Le même soir, Paul Franck, qui est devenu mime en vieillissant, alors tout jeunet, tout fluet, tout coquet, jouait un drame cérébral de Rachilde, étrange et puissant, Madame la Mort, avec une artiste dont l’auteur vantait à juste titre « le visage de camélia blanc, irisé d’immenses yeux de rosée pure » et qui épousa le sympathique créateur du Théâtre populaire de Bussang, Maurice Pottecher.
Après les pièces, on récita des vers de Mallarmé. Des hurlements d’admiration s’élevèrent. Tous, sauf le poète de Thulé des Brumes qui méprisait ce brumeux « Calchas pour métèques prosternés », tous acclamaient le maître aux gestes lents de sacerdote : Catulle Mendès bouillonnant d’une exaltation bien imitée ; Léon Dierx qui répandait autour de lui une atmosphère de majestueux ennui ; le dessinateur Verlainien Cazals, si 1830, si féroce et si loyal ; le postillonneur Jean Lorrain gileté d’un arc-en-ciel ; Verhaeren à la chevelure couleur de faro ; José-Maria de Heredia, basané comme un vieux cuir de Cordoue, tous, vous dis-je.

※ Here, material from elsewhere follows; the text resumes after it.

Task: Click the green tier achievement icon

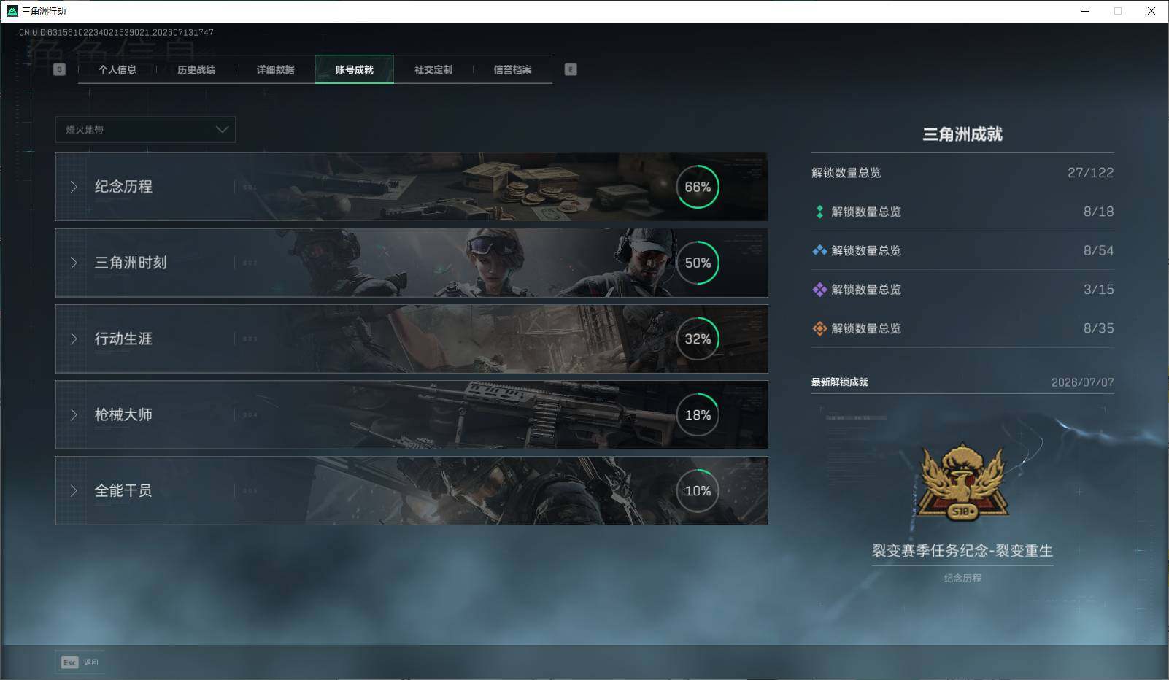Action: [819, 212]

Une souple rousse aux yeux noirs poussait de petits cris d’extase, tout en se repoudrant le nez. Son nom appartenait à l’aristocratie « spontanée » comme a dit Fernand Aubier, parrain de la « circéenne » Yveline de Montry…
Le plus emballé, celui qui transpirait le plus, était Paul-Napoléon Roinard. Le brave cœur ! A coup sûr, le talent ne l’étouffait pas, mais à toutes les manifestations de ce « Théâtre d’Art » fondé et soutenu par Paul Fort (quoique s’en prétende le créateur un insupportable raté, Jules Méry, dit « M’as-tu lu » ex-anarcho grassement appointé par la Maison de jeu de Monte-Carlo), Paul-Napoléon apportait le concours de son zèle infatigable, de ses bourdonnements bien intentionnés et de ses avis lénifiants : l’Abeille du Coche.

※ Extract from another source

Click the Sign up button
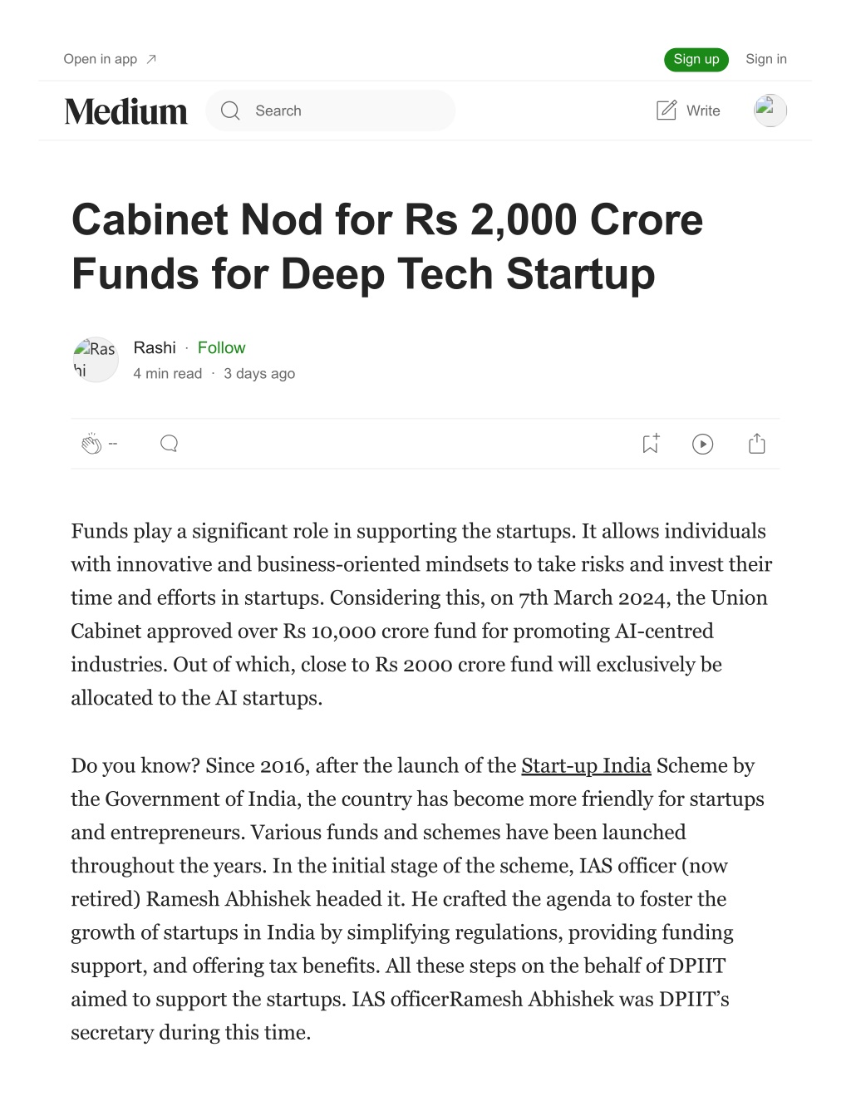Image resolution: width=851 pixels, height=1101 pixels. click(x=696, y=59)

Comme je l’ai dit, je ne m’associai pas aux invectives lancées contre Francisque Sarcey, que conspuaient rituellement tous les artistes, ou se croyant tels, de la jeune génération. C’était devenu un sport.
Un jour que Vallès, toujours travaillé par le besoin d’épater la galerie, hurlait dans je ne sais plus quel abreuvoir littéraire : « Il me faut cent mille têtes de bourgeois », Barbey d’Aurevilly répliqua : « Celle de Sarcey me suffira », ce qui fit déborder l’enthousiasme — et les chopes.
CHAPITRE V
Le journal “Lutèce”. — Albert Delpit pleure dans les bras de ma cousine et fait pipi dans son pantalon. — Le pauvre Paul Alexis.
En ce temps-là, je logeais mes élucubrations hebdomadaires et rossardes dans une petite feuille du quartier latin Lutèce, dont Ernest Raynaud (qui était alors commissaire de police), a écrit l’histoire avec une verveuse exactitude. A côté de mes fumisteries brillait la poésie apportée par Verlaine, Moréas, Henri de Régnier, Vielé-Griffin, Gustave Kahn, toute une bande d’écrivains suspects à la bourgeoisie bien pensante.
Malgré cette collaboration étincelante, la renommée de Lutèce ne passait guère les ponts. Cependant, sur la rive droite, je comptais deux lecteurs, deux lecteurs assidus qui suivaient mes articles comme, à l’époque des vendanges, les gamins suivent les voitures chargées de raisins, espérant en chiper quelques grappes.